------ Materials provided

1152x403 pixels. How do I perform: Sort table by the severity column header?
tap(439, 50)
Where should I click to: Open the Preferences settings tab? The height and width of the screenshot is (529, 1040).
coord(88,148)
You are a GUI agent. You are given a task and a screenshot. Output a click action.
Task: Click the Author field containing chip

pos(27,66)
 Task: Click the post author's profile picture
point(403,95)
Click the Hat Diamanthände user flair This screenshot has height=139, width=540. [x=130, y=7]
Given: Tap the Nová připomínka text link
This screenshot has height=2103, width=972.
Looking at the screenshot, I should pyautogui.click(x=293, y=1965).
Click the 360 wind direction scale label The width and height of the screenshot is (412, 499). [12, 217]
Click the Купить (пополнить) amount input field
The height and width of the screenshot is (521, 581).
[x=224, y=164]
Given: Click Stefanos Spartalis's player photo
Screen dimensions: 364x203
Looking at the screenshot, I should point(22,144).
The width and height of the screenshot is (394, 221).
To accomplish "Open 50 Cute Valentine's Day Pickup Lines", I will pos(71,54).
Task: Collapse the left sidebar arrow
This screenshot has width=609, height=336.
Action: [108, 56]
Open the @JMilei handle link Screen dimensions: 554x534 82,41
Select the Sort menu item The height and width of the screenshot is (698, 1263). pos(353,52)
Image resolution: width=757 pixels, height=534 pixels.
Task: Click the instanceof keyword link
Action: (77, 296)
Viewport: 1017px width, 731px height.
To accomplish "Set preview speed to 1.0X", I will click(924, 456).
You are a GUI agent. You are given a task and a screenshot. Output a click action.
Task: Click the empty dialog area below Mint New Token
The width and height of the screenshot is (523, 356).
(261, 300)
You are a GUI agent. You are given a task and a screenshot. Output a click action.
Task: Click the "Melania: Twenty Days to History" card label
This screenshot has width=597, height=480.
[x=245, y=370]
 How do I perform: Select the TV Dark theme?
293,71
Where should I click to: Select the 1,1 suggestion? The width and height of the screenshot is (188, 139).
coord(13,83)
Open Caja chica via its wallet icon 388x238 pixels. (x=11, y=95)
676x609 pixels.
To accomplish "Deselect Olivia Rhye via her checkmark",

------------

# Task description
Print out the full listing above, word for word.

# Your response
1152x403 pixels. How do I perform: Sort table by the severity column header?
tap(439, 50)
Where should I click to: Open the Preferences settings tab? The height and width of the screenshot is (529, 1040).
coord(88,148)
You are a GUI agent. You are given a task and a screenshot. Output a click action.
Task: Click the Author field containing chip

pos(27,66)
 Task: Click the post author's profile picture
point(403,95)
Click the Hat Diamanthände user flair This screenshot has height=139, width=540. [x=130, y=7]
Given: Tap the Nová připomínka text link
This screenshot has height=2103, width=972.
Looking at the screenshot, I should pyautogui.click(x=293, y=1965).
Click the 360 wind direction scale label The width and height of the screenshot is (412, 499). [12, 217]
Click the Купить (пополнить) amount input field
The height and width of the screenshot is (521, 581).
[x=224, y=164]
Given: Click Stefanos Spartalis's player photo
Screen dimensions: 364x203
Looking at the screenshot, I should point(22,144).
The width and height of the screenshot is (394, 221).
To accomplish "Open 50 Cute Valentine's Day Pickup Lines", I will pos(71,54).
Task: Collapse the left sidebar arrow
This screenshot has width=609, height=336.
Action: [108, 56]
Open the @JMilei handle link Screen dimensions: 554x534 82,41
Select the Sort menu item The height and width of the screenshot is (698, 1263). pos(353,52)
Image resolution: width=757 pixels, height=534 pixels.
Task: Click the instanceof keyword link
Action: (77, 296)
Viewport: 1017px width, 731px height.
To accomplish "Set preview speed to 1.0X", I will click(924, 456).
You are a GUI agent. You are given a task and a screenshot. Output a click action.
Task: Click the empty dialog area below Mint New Token
The width and height of the screenshot is (523, 356).
(261, 300)
You are a GUI agent. You are given a task and a screenshot. Output a click action.
Task: Click the "Melania: Twenty Days to History" card label
This screenshot has width=597, height=480.
[x=245, y=370]
 How do I perform: Select the TV Dark theme?
293,71
Where should I click to: Select the 1,1 suggestion? The width and height of the screenshot is (188, 139).
coord(13,83)
Open Caja chica via its wallet icon 388x238 pixels. (x=11, y=95)
676x609 pixels.
To accomplish "Deselect Olivia Rhye via her checkmark",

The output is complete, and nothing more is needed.